To be done: Copy out the items word for word, starting at the line that contains "This screenshot has width=1255, height=560." and ending at the line that contains "Toggle V1 track", with both of those lines included.
--- Start of Data supplied ---
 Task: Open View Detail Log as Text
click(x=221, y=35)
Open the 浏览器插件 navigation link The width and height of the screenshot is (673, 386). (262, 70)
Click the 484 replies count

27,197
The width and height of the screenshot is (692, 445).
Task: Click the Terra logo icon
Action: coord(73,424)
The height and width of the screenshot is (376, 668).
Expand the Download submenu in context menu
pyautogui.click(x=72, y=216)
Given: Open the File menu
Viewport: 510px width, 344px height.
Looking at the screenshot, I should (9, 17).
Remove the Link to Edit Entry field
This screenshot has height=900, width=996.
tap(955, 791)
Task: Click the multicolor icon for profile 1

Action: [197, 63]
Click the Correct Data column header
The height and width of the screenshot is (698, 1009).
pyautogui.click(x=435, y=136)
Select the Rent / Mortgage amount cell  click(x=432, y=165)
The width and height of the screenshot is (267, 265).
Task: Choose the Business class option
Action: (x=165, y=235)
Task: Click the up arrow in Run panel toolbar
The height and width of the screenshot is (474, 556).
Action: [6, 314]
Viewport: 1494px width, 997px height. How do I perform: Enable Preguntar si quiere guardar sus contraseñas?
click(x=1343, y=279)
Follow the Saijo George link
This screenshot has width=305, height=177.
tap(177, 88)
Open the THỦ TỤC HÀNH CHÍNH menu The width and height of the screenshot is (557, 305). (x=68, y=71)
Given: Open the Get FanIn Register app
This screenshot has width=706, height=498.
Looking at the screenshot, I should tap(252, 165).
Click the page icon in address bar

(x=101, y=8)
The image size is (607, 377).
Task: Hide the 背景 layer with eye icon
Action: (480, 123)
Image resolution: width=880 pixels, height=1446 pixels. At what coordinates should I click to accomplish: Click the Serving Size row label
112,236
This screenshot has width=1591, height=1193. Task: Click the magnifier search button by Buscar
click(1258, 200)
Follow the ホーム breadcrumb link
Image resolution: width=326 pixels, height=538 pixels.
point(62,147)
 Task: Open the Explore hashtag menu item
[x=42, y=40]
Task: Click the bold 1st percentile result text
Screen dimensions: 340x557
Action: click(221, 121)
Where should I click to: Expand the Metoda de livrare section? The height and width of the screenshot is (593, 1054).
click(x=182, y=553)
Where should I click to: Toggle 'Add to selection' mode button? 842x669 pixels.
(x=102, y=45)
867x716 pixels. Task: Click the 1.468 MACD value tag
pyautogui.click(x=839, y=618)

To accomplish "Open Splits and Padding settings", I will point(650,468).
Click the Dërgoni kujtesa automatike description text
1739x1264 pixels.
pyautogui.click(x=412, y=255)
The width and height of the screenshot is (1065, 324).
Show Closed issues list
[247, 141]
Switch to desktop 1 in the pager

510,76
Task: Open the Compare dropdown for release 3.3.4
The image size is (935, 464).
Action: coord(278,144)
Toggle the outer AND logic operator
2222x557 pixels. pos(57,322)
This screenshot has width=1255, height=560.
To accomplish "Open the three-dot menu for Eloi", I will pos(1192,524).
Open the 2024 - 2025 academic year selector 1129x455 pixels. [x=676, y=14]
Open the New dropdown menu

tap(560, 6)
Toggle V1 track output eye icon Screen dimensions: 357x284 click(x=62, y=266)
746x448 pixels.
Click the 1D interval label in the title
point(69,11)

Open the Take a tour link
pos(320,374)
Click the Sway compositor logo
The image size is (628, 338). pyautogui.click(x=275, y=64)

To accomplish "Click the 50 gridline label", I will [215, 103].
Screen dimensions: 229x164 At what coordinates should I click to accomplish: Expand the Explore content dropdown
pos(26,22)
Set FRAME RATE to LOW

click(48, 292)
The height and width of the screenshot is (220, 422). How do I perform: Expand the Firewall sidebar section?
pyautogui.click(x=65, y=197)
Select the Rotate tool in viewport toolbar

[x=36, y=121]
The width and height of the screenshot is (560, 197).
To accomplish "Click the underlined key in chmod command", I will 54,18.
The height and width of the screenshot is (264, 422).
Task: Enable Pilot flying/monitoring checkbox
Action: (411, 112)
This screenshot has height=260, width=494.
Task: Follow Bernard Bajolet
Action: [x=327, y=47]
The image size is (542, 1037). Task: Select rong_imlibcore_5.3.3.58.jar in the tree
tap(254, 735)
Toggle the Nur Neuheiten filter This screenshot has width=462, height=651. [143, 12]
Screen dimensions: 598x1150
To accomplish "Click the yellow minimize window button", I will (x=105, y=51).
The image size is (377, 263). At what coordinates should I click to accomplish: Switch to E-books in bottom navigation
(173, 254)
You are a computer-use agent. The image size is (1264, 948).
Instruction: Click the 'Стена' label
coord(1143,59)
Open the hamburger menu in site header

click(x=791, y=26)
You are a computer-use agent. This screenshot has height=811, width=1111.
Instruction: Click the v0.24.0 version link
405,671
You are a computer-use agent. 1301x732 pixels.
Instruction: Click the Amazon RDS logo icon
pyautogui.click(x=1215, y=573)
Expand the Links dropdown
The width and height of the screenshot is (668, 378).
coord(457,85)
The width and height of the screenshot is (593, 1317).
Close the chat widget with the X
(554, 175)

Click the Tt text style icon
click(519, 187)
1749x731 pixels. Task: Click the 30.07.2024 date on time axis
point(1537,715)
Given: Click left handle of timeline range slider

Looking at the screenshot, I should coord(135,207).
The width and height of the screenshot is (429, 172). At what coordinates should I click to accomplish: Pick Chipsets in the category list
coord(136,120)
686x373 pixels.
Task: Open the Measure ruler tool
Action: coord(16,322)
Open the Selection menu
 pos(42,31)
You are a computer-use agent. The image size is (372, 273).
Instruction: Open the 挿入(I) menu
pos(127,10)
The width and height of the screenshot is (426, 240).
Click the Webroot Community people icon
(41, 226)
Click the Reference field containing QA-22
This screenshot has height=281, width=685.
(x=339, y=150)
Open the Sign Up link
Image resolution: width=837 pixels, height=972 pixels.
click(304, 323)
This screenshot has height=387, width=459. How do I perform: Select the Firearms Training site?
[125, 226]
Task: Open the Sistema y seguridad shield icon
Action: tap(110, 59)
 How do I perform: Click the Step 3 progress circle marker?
--- End of Data supplied ---
Answer to the task:
This screenshot has width=1255, height=560.
To accomplish "Open the three-dot menu for Eloi", I will pos(1192,524).
Open the 2024 - 2025 academic year selector 1129x455 pixels. [x=676, y=14]
Open the New dropdown menu

tap(560, 6)
Toggle V1 track output eye icon Screen dimensions: 357x284 click(x=62, y=266)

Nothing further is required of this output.